L’Office national de l’électricité et de l’eau potable (ONEEP) connaît parfaitement les difficultés liées au relief. L’Office arrive à connecter au réseau national électrique un très grand nombre de localités, mais électrifier 6.000 douars est un véritable défi au coût financier gigantesque.
Il en est de même pour les départements de l’Éducation nationale, de la Santé et de l’Équipement. Ces ministères mènent une action permanente pour doter, ou au moins rapprocher, ces douars d’écoles, de centres de soins et faciliter leur accessibilité. Mais les besoins restent énormes.
Choix de vie et impératifs de développement et de modernité
Il s’agit donc de populations qui ont fait le choix de vivre, sur plusieurs générations, dans ces hameaux isolés conformément à un mode vie et une activité économique qui leur conviennent (élevage et culture vivrière).
C’est aussi un lien avec leurs parents ou leurs ancêtres.
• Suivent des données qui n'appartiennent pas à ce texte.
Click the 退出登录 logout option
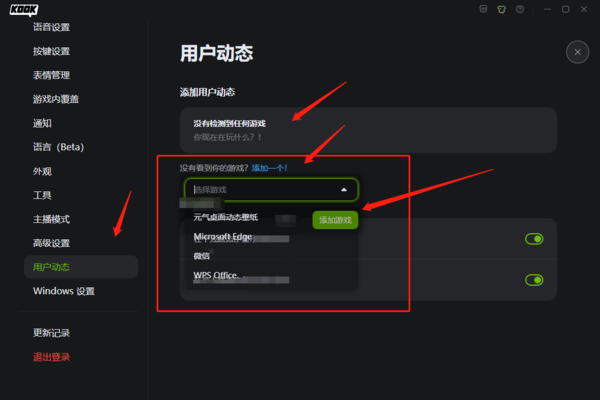Screen dimensions: 600x400 [x=51, y=357]
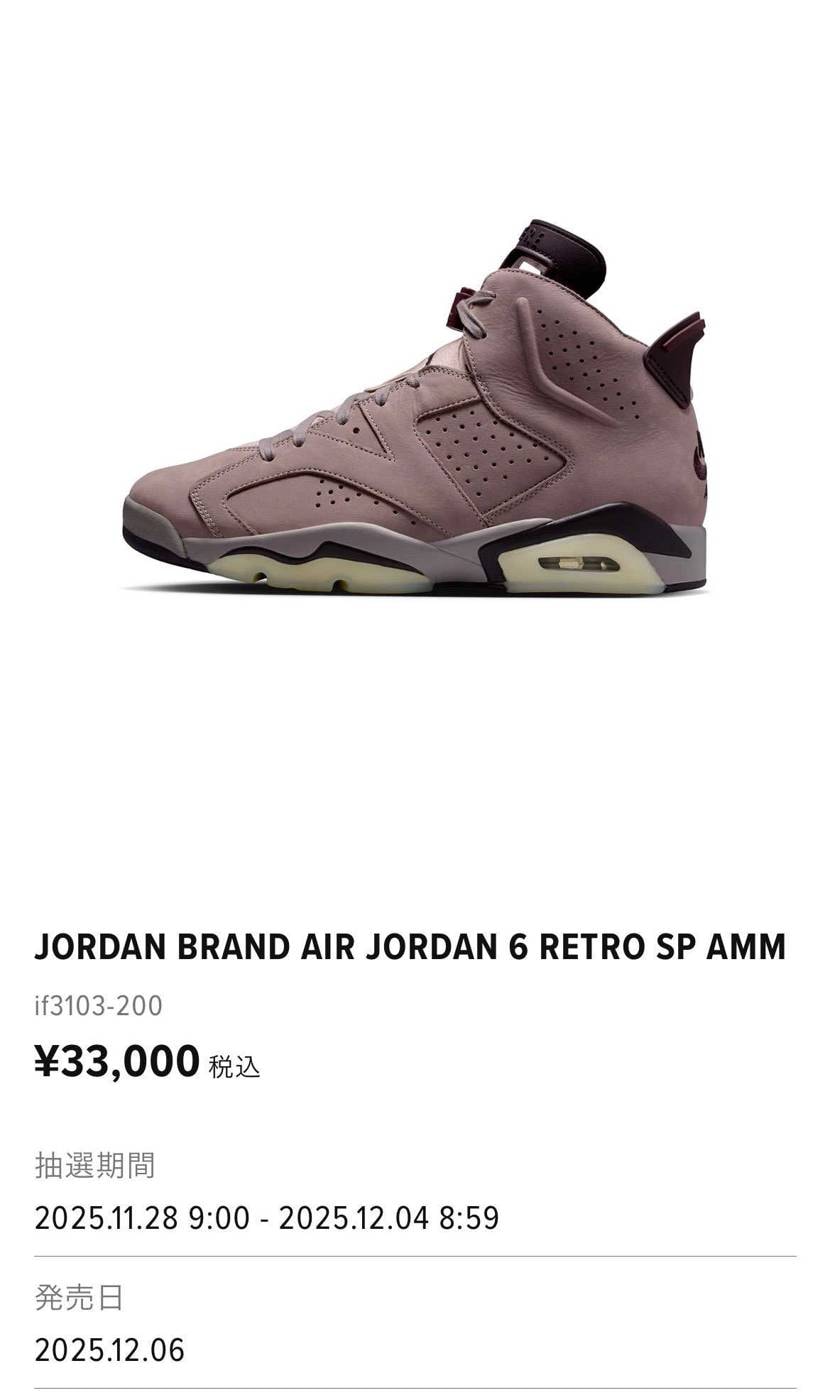Click the 発売日 heading

[79, 1298]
Ils ne changeraient pas facilement leur mode d’existence, à moins d’un événement majeur. Comme, par exemple, le séisme qui a frappé ces régions le 8 septembre, et qui a tout bouleversé.
Il s’agit certes de respecter le choix de vie des populations conformément aux principes des droits humains. Mais le devoir est aussi de pourvoir ces 6.000 douars et sous-douars en eau, électricité, dispensaires, écoles et voies d’accès dans des zones au relief torturé et qui sont aujourd’hui sous la menace de séismes récurrents.
Or, il n’est pas évident de généraliser d’une manière intégrée les infrastructures face à cette hyper dispersion. Et il faut aussi rappeler qu’en plus désormais de la menace sismique, ces hameaux connaissent des hivers rigoureux et sont souvent enclavés par les neiges. Chaque année, il y a une mobilisation pour les approvisionner en vivres, en vêtements et en bois de chauffage, et pour dégager des voies d’accès.
Certains pays, en Afrique, ont adopté le regroupement forcé et brutal, qu’ils ont appelé «villagisation». Par contre, des pays en Amérique latine ont sensibilisé les populations au regroupement par le dialogue, la concertation et différentes motivations.
Les conditions d’un regroupement cohérent et accepté par les populations
Malgré le malheur qu’il a engendré, ce séisme peut être mis à profit pour mener des études avec des sociologues, psychologues, anthropologues, géographes, démographes, architectes, urbanistes et économistes, en vue de définir les conditions d’un regroupement cohérent, bien expliqué et accepté par les populations.
Il s’agira aussi de tirer les leçons de ce séisme sur le plan de l’aménagement du territoire. L’objectif serait de garantir une répartition juste et équilibrée des ressources et des activités, pour que toutes les zones et les populations bénéficient de la dynamique économique que connaît notre pays.
On peut aussi opter pour la reconstruction in situ, mais on n’aura rien réglé. Les hameaux, même reconstruits, resteront toujours isolés avec les mêmes problèmes. Même sans séisme et avec des hivers cléments, les conditions de vie resteront toujours difficiles dans ces douars en confettis dans les contreforts du Haut Atlas.